Translation by Ramón González Férriz and Marta Valdivieso.

Debate. 648 pages. 27,90 euros

Ebook: 12.99 euros

You can buy it here

í.

Knowing how to give up

Although Kissinger does not highlight it, he does show that all its leaders had something in common: to have been, at some point in their lives, heroes of the retreat.

Adenauer renounced an early reunification of Germany, De Gaulle to

Algeria

, el-Sadat to pan-Arabism and the staunch defence of

Palestine

, Lee Kuan Yew to his federative project with Malaysia, Thatcher to

Hong Kong

. Knowing when it's time to lose is part of the grammar of leadership.

The inclusion of Nixon in this line of giants is forced. Unlike the other five leaders, the 37th president of the United States lacks a recognizable national legacy. And the external merits alleged by Kissinger (more than interested party, since he was his Secretary of State) are very nuanced. The

Treaty of Paris

which put an end to the

Vietnam War

It soon fell apart. His arms negotiations with the USSR did not prevent a Cold War festering in the following decade. And his historic journey to the

China

Mao's journey was a journey that did not prevent the emergence of a dangerous systemic rivalry between his country and China. For the rest, Kissinger keeps a pious silence about other less stellar foreign companies, especially in Latin America.

The end of leadership

Take away the chapter on Nixon and you have a great book that provides abundant and illuminating insights into critical episodes of the Cold War and decolonization. In the epilogue, Kissinger asks wistfully if in today's world the conditions exist for the emergence of leaderships like those of yesteryear. The answer is pessimistic. The meritocratic school that turned people of modest social extraction into statesmen is in retreat. In the waning quarter is also the once-widespread belief that the noblest destiny for a person is to serve his country.

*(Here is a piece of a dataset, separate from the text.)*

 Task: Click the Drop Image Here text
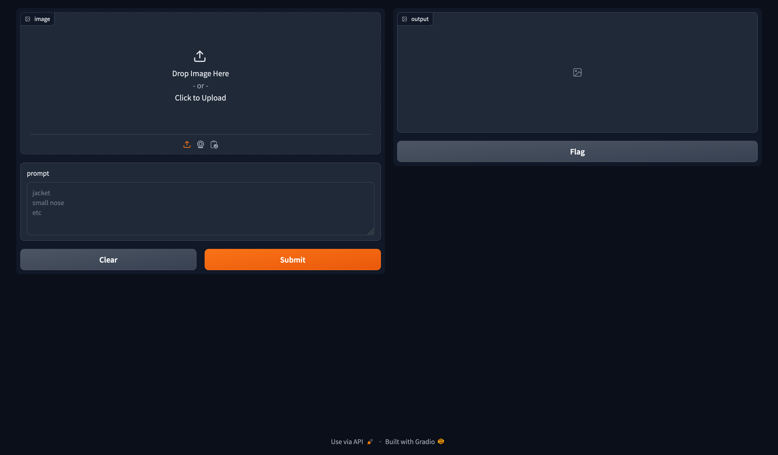200,73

The author adds another insightful cause for alarm.

The shift from a culture of the word to a culture of the image means that aspiring leaders are today unable to read works of a certain thickness deeply.

, depriving them not only of a granular knowledge of the subjects, but of the dialogue with the past, the main ferment of the leaderships of all times. Kissinger does not believe, in short, that today's politicians can have the time or desire to approach a tochazo like his. Should.